Re: [PATCH v5 0/7] SCHED_DEADLINE server infrastructure

From: "Huang, Ying" <ying.huang@intel.com>
To: Daniel Bristot de Oliveira <bristot@kernel.org>
Cc: Ingo Molnar <mingo@redhat.com>,
	 Peter Zijlstra <peterz@infradead.org>,
	Juri Lelli <juri.lelli@redhat.com>,
	 Vincent Guittot <vincent.guittot@linaro.org>,
	 Dietmar Eggemann <dietmar.eggemann@arm.com>,
	 Steven Rostedt <rostedt@goodmis.org>,
	 Ben Segall <bsegall@google.com>,  Mel Gorman <mgorman@suse.de>,
	 Daniel Bristot de Oliveira <bristot@redhat.com>,
	 Valentin Schneider <vschneid@redhat.com>,
	 linux-kernel@vger.kernel.org,
	 Luca Abeni <luca.abeni@santannapisa.it>,
	 Tommaso Cucinotta <tommaso.cucinotta@santannapisa.it>,
	 Thomas Gleixner <tglx@linutronix.de>,
	 Joel Fernandes <joel@joelfernandes.org>,
	 Vineeth Pillai <vineeth@bitbyteword.org>,
	 Shuah Khan <skhan@linuxfoundation.org>,
	Phil Auld <pauld@redhat.com>,  Aaron Lu <aaron.lu@intel.com>,
	 Kairui Song <kasong@tencent.com>,
	 Guo Ziliang <guo.ziliang@zte.com.cn>
Subject: Re: [PATCH v5 0/7] SCHED_DEADLINE server infrastructure
Date: Tue, 20 Feb 2024 11:28:41 +0800	[thread overview]
Message-ID: <878r3freza.fsf@yhuang6-desk2.ccr.corp.intel.com> (raw)
In-Reply-To: <23b87c48-c4b8-4b85-822a-33cffaf6f779@kernel.org> (Daniel Bristot de Oliveira's message of "Mon, 19 Feb 2024 11:23:18 +0100")

Daniel Bristot de Oliveira <bristot@kernel.org> writes:

> Hi
>
> On 2/19/24 08:33, Huang, Ying wrote:
>> Hi, Daniel,
>> 
>> Thanks a lot for your great patchset!
>> 
>> We have a similar starvation issue in mm subsystem too.  Details are in
>> the patch description of the below commit.  In short, task A is busy
>> looping on some event, while task B will signal the event after some
>> work.  If the priority of task A is higher than that of task B, task B
>> may be starved.
>
> ok...
>
>> 
>> IIUC, if task A is RT task while task B is fair task, then your patchset
>> will solve the issue.
>
> This patch set will not solve the issue.

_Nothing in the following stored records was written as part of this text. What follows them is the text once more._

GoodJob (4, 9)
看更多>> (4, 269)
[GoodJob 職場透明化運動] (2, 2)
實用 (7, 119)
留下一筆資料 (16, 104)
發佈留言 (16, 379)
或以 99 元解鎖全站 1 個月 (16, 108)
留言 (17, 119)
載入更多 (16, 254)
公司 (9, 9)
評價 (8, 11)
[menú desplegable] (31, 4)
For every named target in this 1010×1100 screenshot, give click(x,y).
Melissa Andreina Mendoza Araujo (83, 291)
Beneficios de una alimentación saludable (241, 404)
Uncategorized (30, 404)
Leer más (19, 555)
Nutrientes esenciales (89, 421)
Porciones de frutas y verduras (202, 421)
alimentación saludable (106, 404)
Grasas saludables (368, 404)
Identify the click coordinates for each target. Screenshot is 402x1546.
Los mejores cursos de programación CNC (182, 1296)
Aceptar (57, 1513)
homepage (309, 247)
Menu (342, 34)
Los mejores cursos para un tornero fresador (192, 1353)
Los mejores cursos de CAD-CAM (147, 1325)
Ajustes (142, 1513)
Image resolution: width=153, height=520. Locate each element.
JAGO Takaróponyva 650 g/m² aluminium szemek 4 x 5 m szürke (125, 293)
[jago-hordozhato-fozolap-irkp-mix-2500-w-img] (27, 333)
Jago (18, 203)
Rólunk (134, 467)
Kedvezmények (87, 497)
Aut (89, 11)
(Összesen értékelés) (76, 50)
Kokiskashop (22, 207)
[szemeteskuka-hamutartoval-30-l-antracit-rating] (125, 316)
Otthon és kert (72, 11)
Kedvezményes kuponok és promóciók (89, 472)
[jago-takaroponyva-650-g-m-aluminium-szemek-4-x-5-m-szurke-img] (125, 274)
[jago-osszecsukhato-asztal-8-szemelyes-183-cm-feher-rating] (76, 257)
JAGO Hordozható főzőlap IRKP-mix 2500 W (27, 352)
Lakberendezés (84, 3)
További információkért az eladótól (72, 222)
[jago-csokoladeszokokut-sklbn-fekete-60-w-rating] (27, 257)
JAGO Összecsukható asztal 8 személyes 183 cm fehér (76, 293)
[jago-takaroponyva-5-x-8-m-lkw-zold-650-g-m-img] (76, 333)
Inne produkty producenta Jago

It will mitigate the effect of the
> problem. Still the system will perform very poorly...

I don't think that it's common (or even reasonable) for real-time tasks
to use swap.  So, IMHO, performance isn't very important here.  But, we
need to avoid live-lock anyway.  I think that your patchset solves the
live-lock issue.

>> If both task A and task B is RT tasks, is there
>> some way to solve the issue?
>
> I would say reworking the swap algorithm, as it is not meant to be used when
> real-time tasks are in place.
>
> As an exercise, let's say that we add a server per priority on FIFO, with a default
> 50ms/1s runtime period. Your "real-time" workload would suffer a 950ms latency,
> busy loop in vain.

If the target is only the live-lock avoidance, is it possible to run
lower priority runnable tasks for a short while if we run long enough in
the busy loop?

> Then one would say, let's lower the parameters, so the granularity of
> the server would provide lower latencies. The same problem would still
> exist, as it exists with sched fair....
>
> So, the solution is not on schedule. Busy loop waiting is not right when you
> have RT tasks. That is why PREEMPT_RT reworks the locking pattern to remove
> spin_locks that do busy waiting. spin_locks do not have this problem you
> show because they disable preemption... but disabling preemption is not
> the best solution either.
>
> So, a first try of duct tape would using (local_?) locks like in
> preempt rt to make things sleepable...
>
> AFAICS, this was already discussed in the previous link, right?
>
>> 
>> Now, we use a ugly schedule_timeout_uninterruptible(1) in the loop to
>> resolve the issue, is there something better?
>
> I am not a swap/mm expert.. my guesses would be all on sleepable locking.
> But I know there are many smart people on the mm side with better guesses...
>
> It is just that the DL server or any type of starvation avoidance does not
> seem to be a solution for your problem.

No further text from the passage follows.